それはヴァザーリの壁画の12m地点、フィレンツェ兵士が掲げている緑色の軍旗のところに、”CERCA TROVA”(「探せ、さすれば見つかる」)

というヴァザーリの文字が記されており、これがヒントだと言っています。

この教授は、ヴァザーリが尊敬する師ダ・ヴィンチの作品を傷つける筈がない、と確信しており、

そこで、教授はレーダーやX線による調査を行ったところ、ダ・ヴィンチの『アンギアーリの戦い』があったと言われる東側の壁面はヴァザーリによってもう一つ壁が作られた二重壁になっていたことが分かりました。

2つの新旧の壁の間には1cmから3cmの空洞があり、『アンギアーリの戦い』を保護するには十分な空間。

 

2007年以降、イタリア文化省やフィレンツェ市議会は教授に更なる調査の許可を与えています。

2011年11月、セラチーニ教授は16世紀半ばの貴重なフレスコ画が残る壁に穴を穿ち、内側にもう一つの壁を発見した。

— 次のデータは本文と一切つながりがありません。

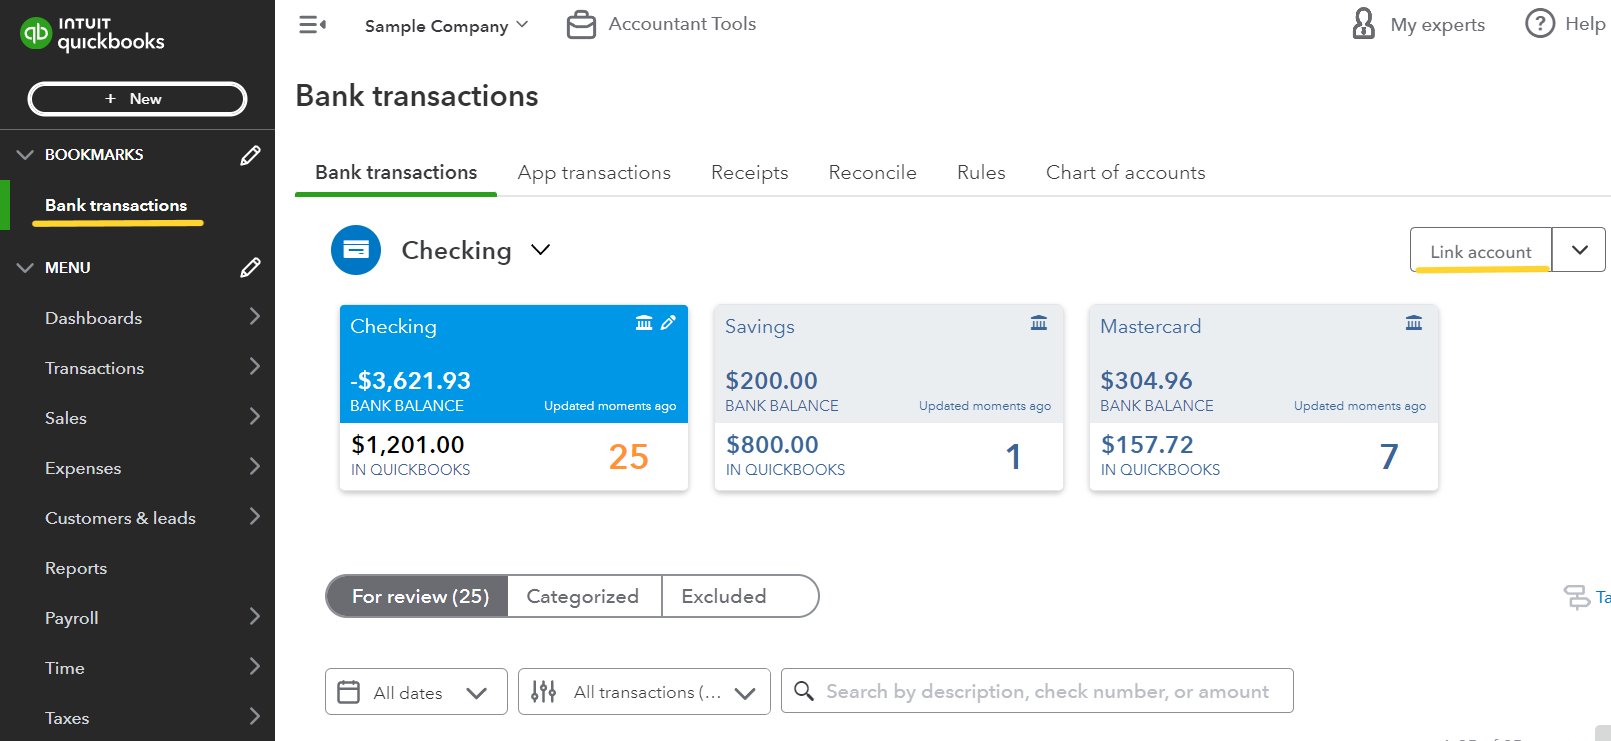Click the blue Checking account card icon

click(x=356, y=250)
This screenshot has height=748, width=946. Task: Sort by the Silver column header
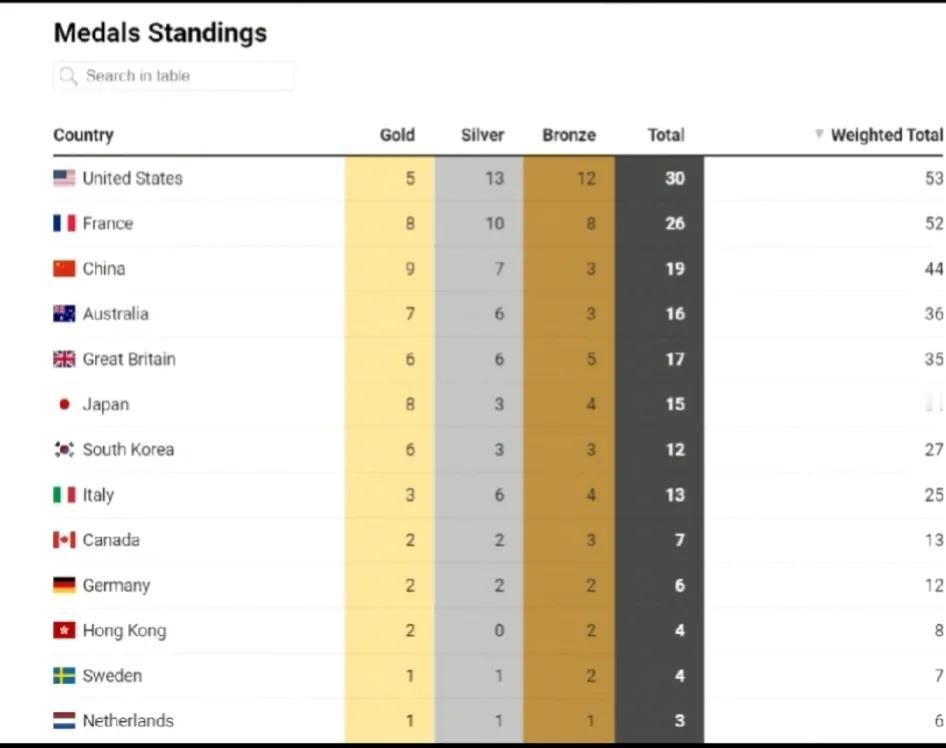click(482, 135)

その壁からはダ・ヴィンチの絵と思しき顔料が確認された。

さらに詳しくはこちら方のブログをどうぞ
http://ameblo.jp/thinkmacgyver/entry-11503049437.html

 

近代美術館で行われている、この展覧会では未完の大壁画計画をめぐる謎と魅力を感じることができるそう。

ダヴィンチとミケランジェロ、いずれも原作が失われた二大巨匠の壁画が、日本初公開の貴重な16世紀の板絵作品により並びあうほか、《アンギアーリの戦い》に関する作品・資料を一堂に集めた初の企画展。

戦闘画の視覚革命を立体復元彫刻などで体験できるそうです!

8月15日まで開催中とのことなので、気になった方はぜひ足を運んでみてください!